• [SOURCE DATA]:

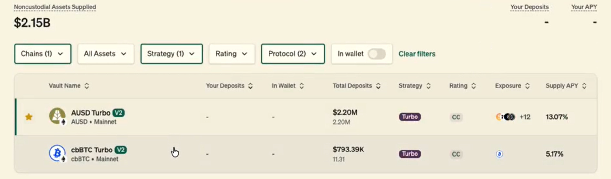Image resolution: width=611 pixels, height=179 pixels.
Task: Click the gold favorite star for AUSD Turbo
Action: (x=29, y=117)
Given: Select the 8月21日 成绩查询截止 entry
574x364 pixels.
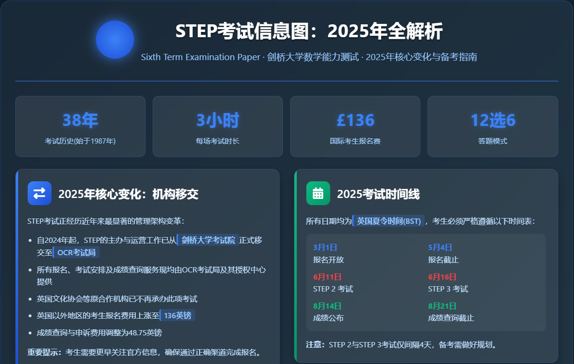Looking at the screenshot, I should tap(451, 312).
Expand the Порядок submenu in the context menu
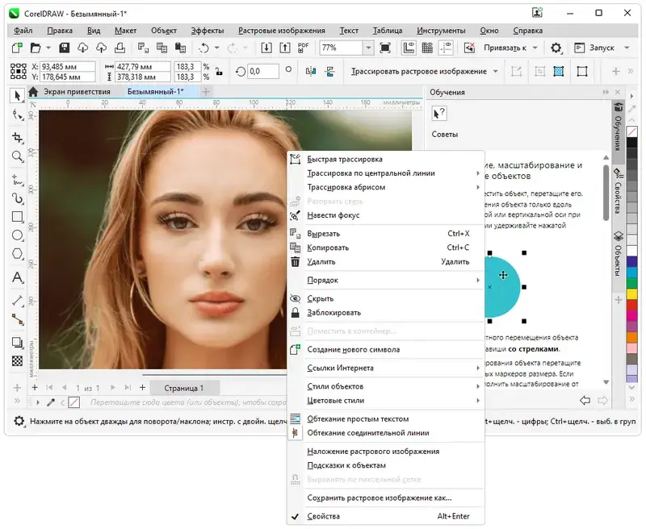The image size is (646, 529). [338, 280]
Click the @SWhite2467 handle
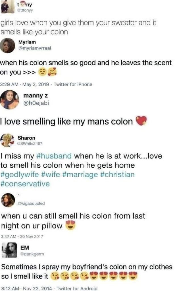 [30, 144]
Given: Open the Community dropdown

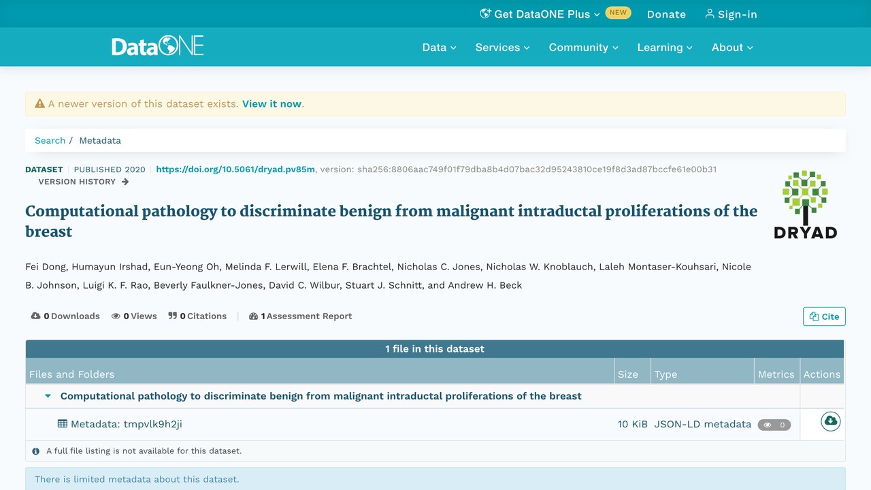Looking at the screenshot, I should 584,47.
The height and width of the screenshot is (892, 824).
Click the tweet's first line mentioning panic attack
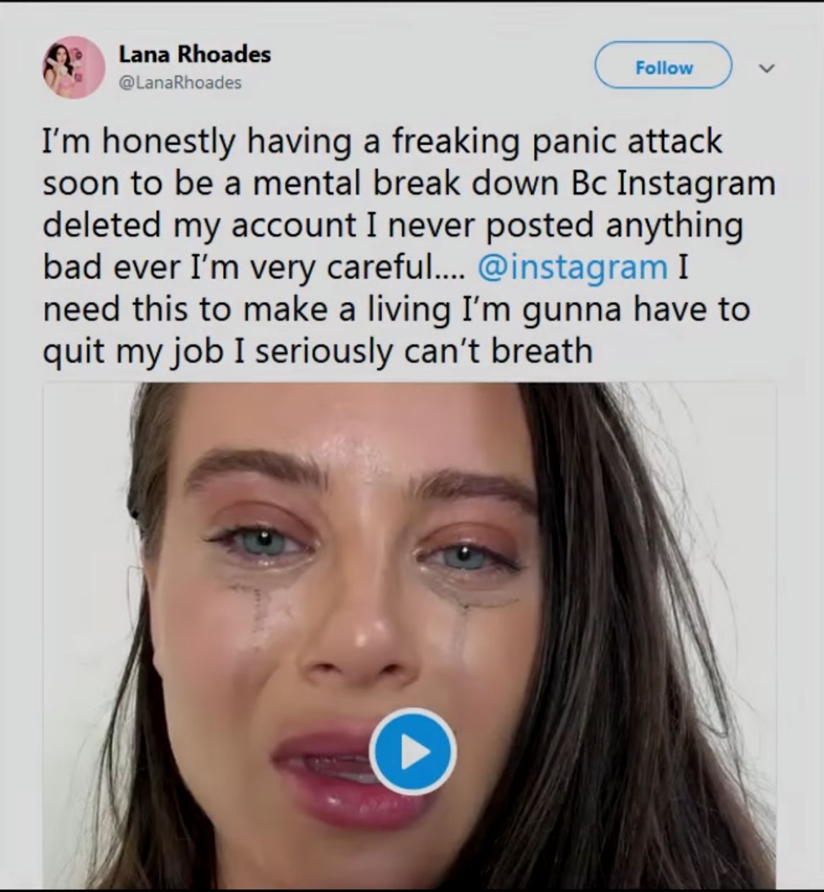tap(381, 140)
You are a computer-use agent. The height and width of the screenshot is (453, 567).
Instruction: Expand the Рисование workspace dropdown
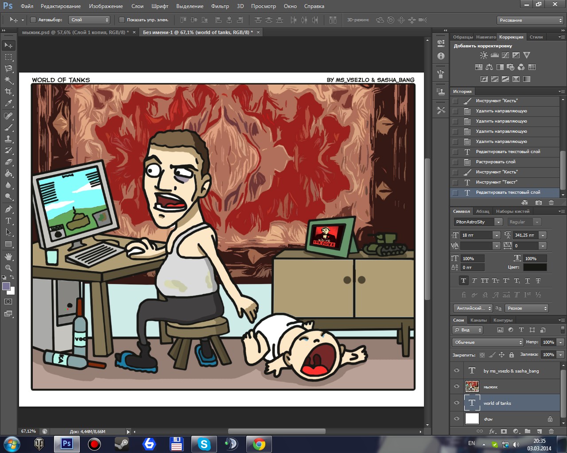tap(530, 20)
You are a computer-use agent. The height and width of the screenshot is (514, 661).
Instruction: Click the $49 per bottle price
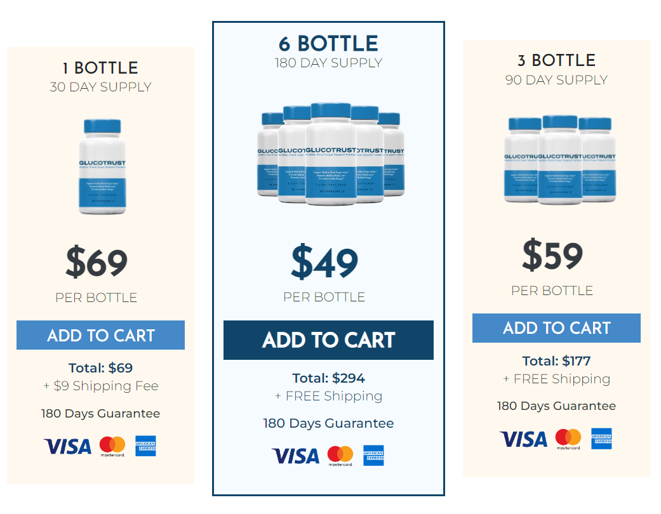pyautogui.click(x=324, y=261)
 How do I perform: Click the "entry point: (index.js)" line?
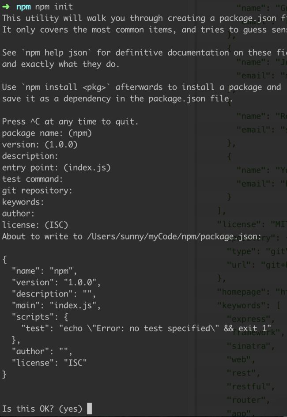click(57, 167)
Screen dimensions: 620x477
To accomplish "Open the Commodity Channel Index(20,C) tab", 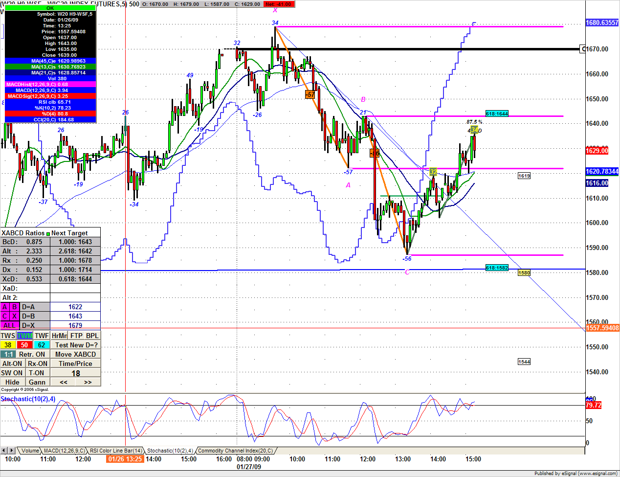I will coord(235,451).
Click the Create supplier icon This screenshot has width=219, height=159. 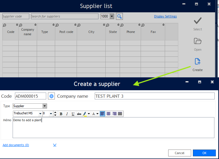click(197, 62)
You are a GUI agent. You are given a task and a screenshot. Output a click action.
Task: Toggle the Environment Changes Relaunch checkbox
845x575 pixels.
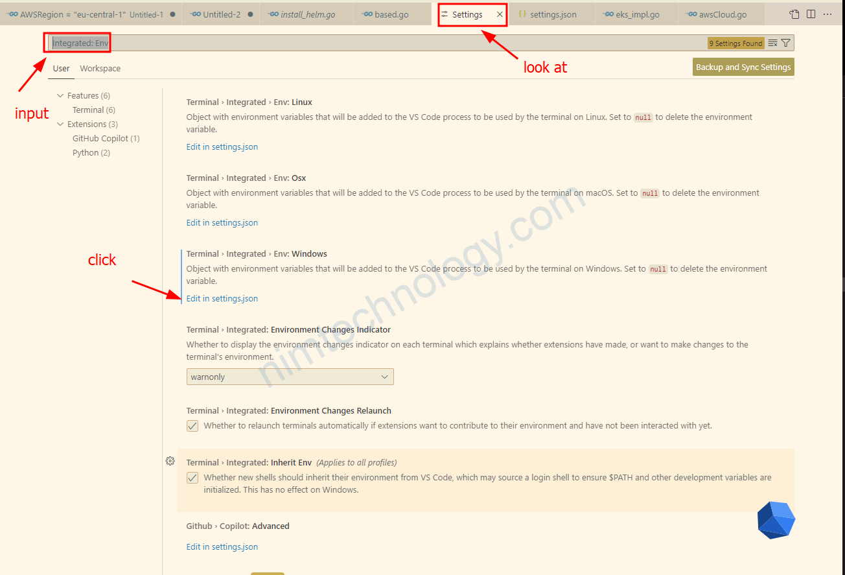coord(192,426)
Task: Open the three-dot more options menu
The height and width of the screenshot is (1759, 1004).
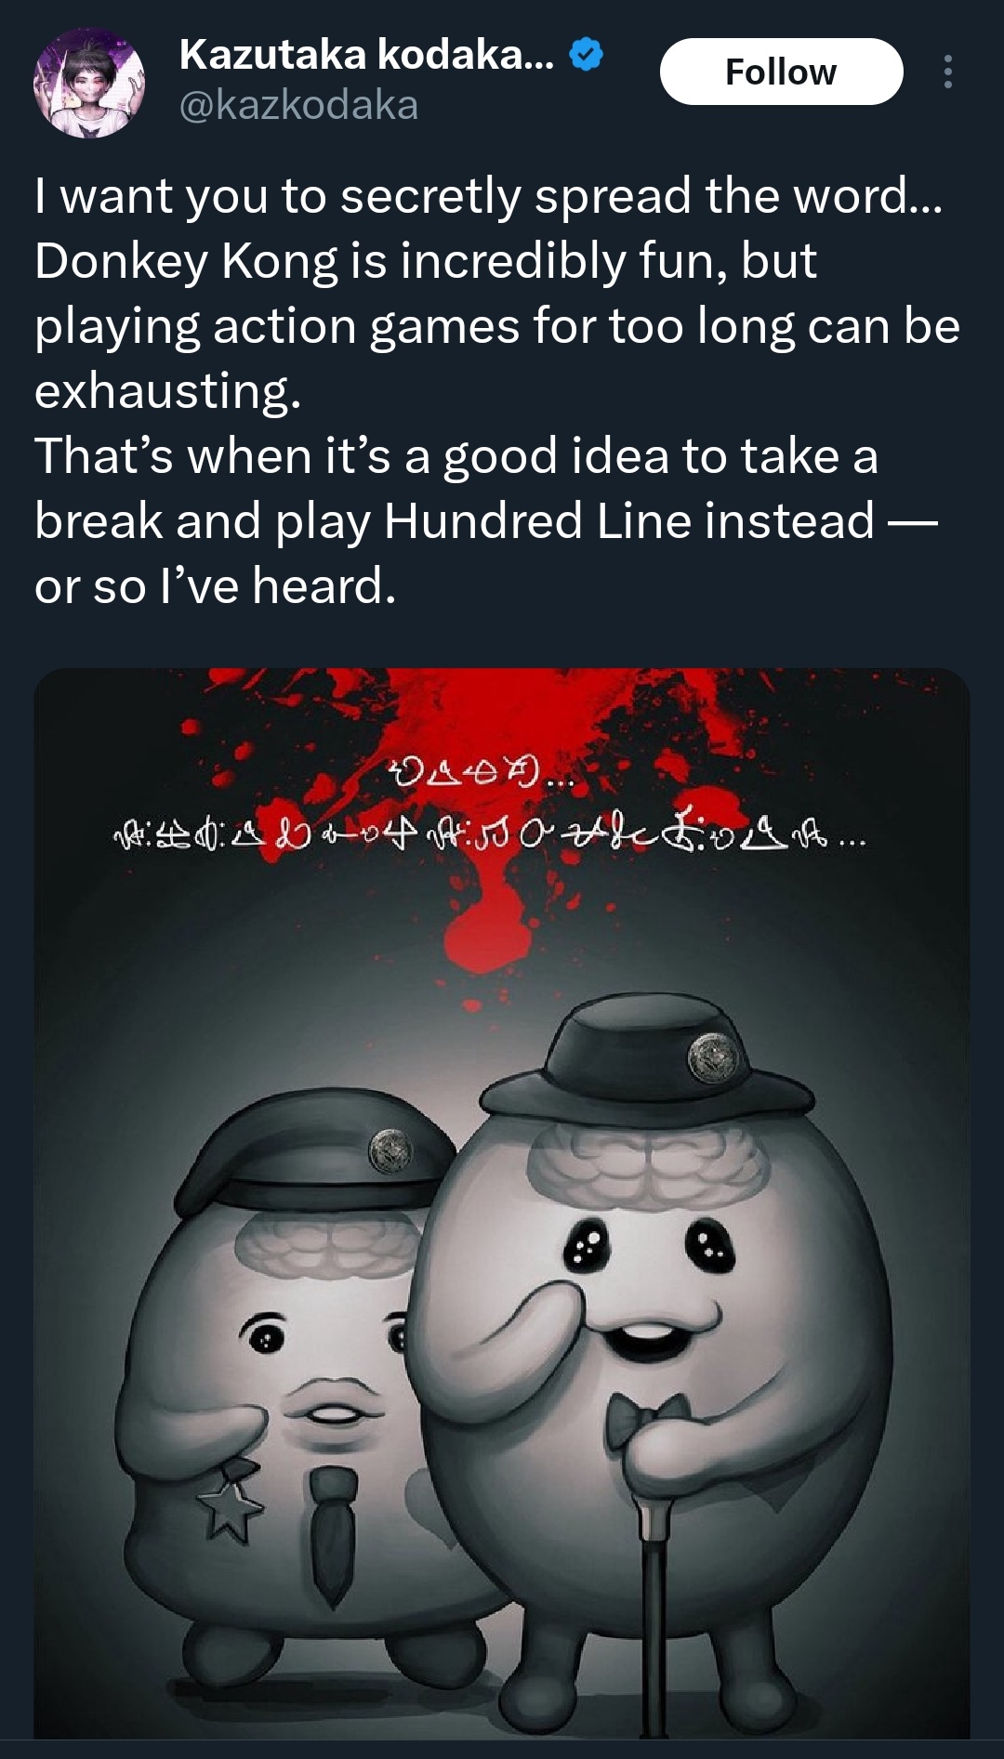Action: [947, 72]
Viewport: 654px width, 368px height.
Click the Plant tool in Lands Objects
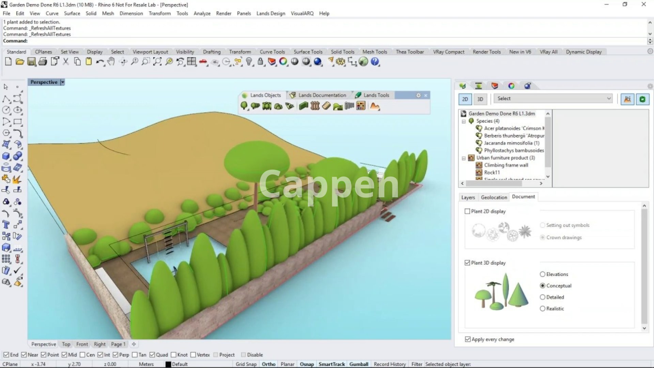point(244,106)
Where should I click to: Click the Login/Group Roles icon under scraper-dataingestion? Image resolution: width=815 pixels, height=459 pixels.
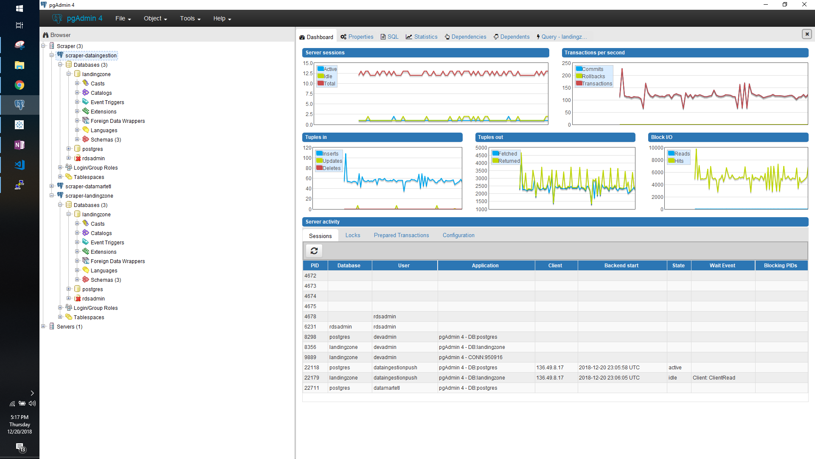(69, 167)
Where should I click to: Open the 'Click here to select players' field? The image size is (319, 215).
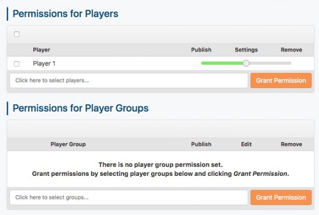click(129, 81)
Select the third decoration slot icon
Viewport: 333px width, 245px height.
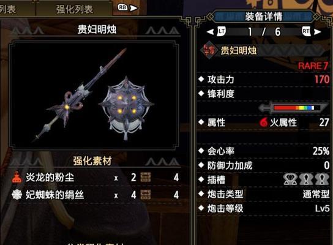tap(322, 179)
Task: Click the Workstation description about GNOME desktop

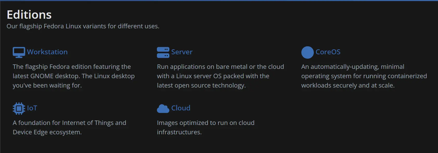Action: pos(74,76)
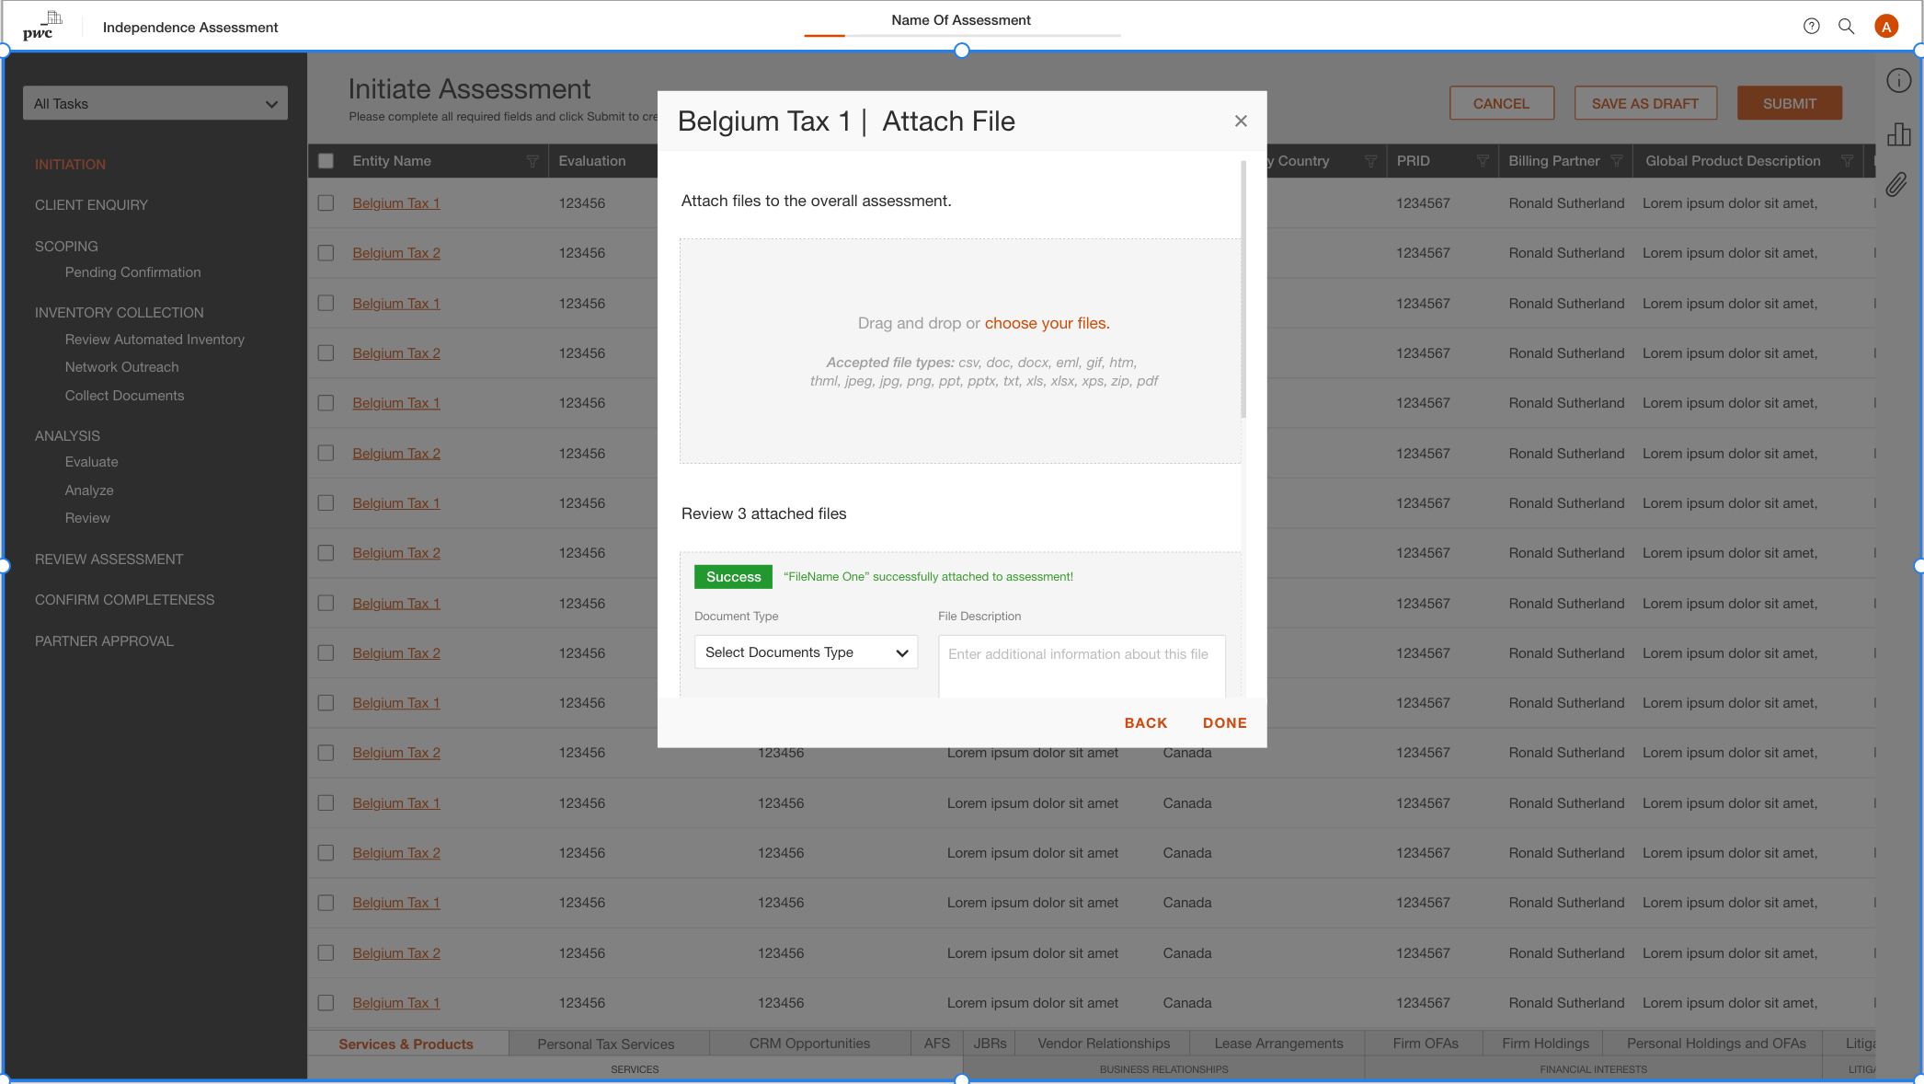The width and height of the screenshot is (1924, 1084).
Task: Click the help question mark icon
Action: click(1811, 26)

• [TASK PROMPT]:
Write down the lines from the one containing "You are a GUI" through the end of the records, both included, without the pictures.

• [EXERCISE SOLUTION]:
You are a GUI agent. You are given a task and a screenshot. Output a click action.
Task: Toggle the Environment Changes Relaunch checkbox
845x575 pixels.
coord(192,426)
Task: Open the three-dot more options menu
The height and width of the screenshot is (1759, 1004).
Action: [947, 72]
Viewport: 654px width, 368px height.
Click the Plant tool in Lands Objects
point(244,106)
Where should I click to: Click the Login/Group Roles icon under scraper-dataingestion? Image resolution: width=815 pixels, height=459 pixels.
(69, 167)
Where should I click to: Open the 'Click here to select players' field? The image size is (319, 215).
click(129, 81)
Select the third decoration slot icon
Viewport: 333px width, 245px height.
tap(322, 179)
Task: Click the Workstation description about GNOME desktop

Action: pos(74,76)
The width and height of the screenshot is (1924, 1084).
Task: Click the help question mark icon
Action: click(1811, 26)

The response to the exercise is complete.